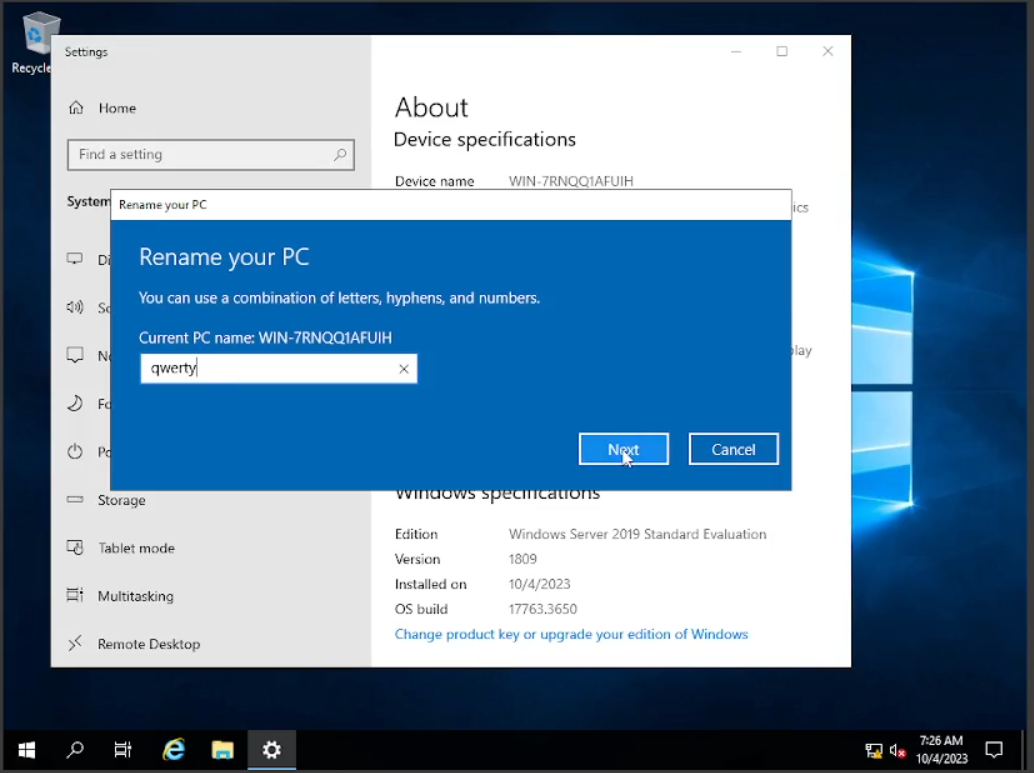Open Task View on the taskbar

(123, 749)
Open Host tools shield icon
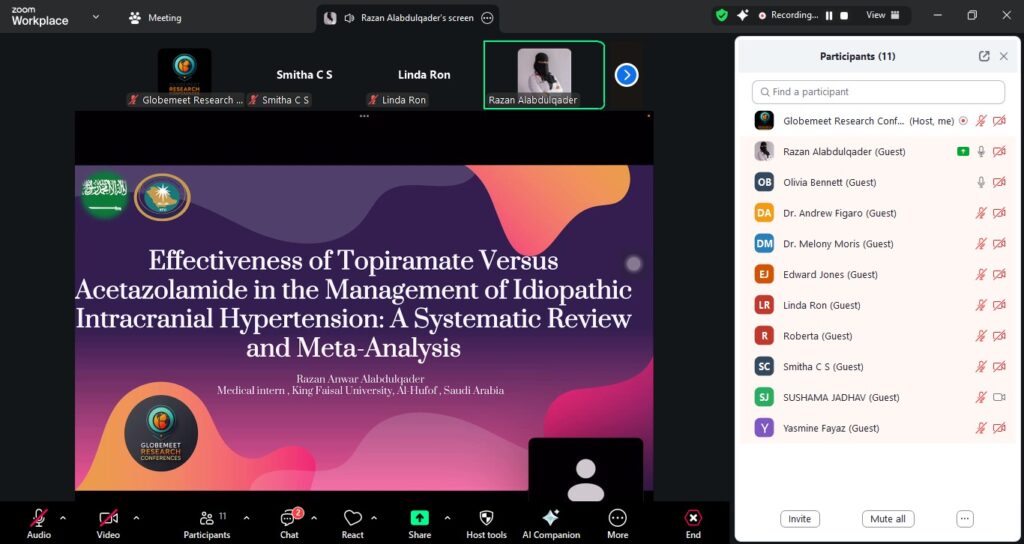1024x544 pixels. pos(486,518)
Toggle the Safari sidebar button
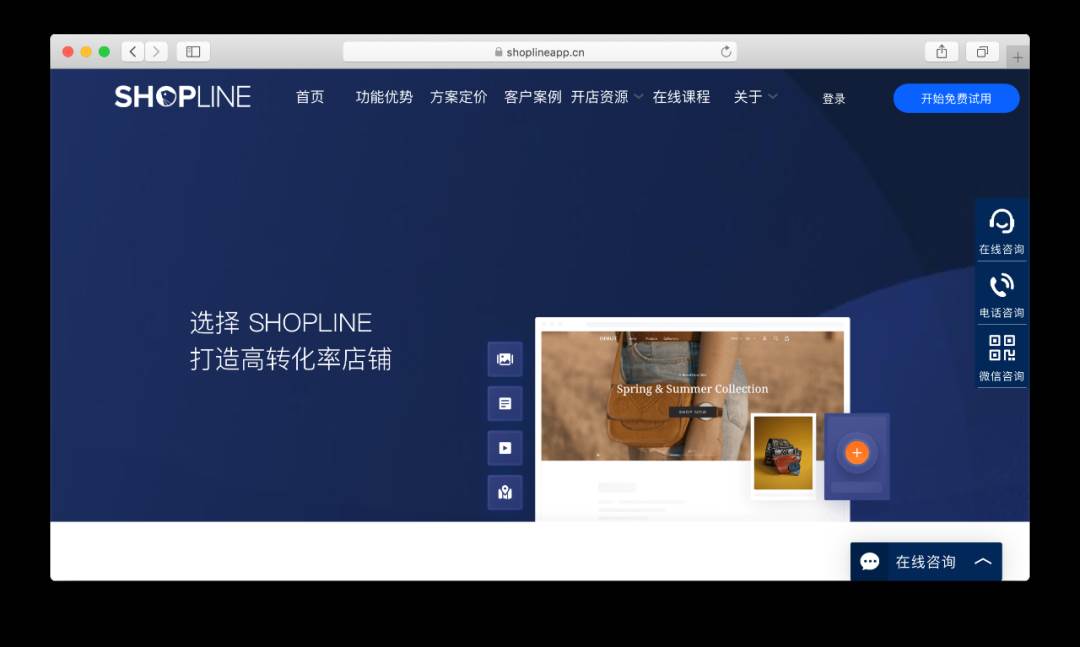 pos(193,52)
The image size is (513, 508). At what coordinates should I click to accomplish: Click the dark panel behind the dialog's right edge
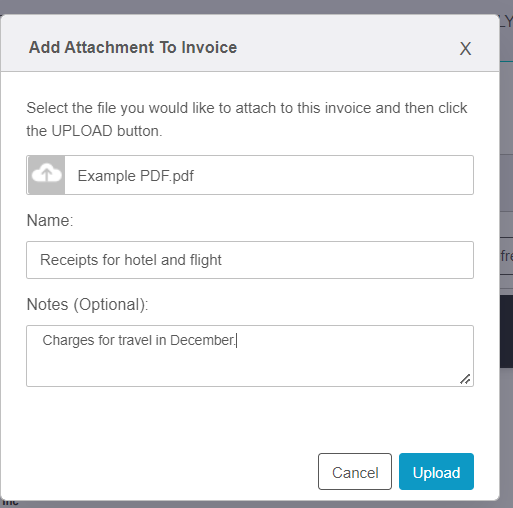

---*---

→ **WHAT THIS TASK INVOLVES**
Could you reproduce the listing with "sidebar" swapped for "side panel" and everything else unchanged, omitting the pictures?

→ **ANSWER**
Open Task View on the taskbar

(123, 749)
Open Host tools shield icon
1024x544 pixels. pos(486,518)
Toggle the Safari side panel button
 pos(193,52)
The image size is (513, 508). At what coordinates should I click to accomplish: Click the dark panel behind the dialog's right edge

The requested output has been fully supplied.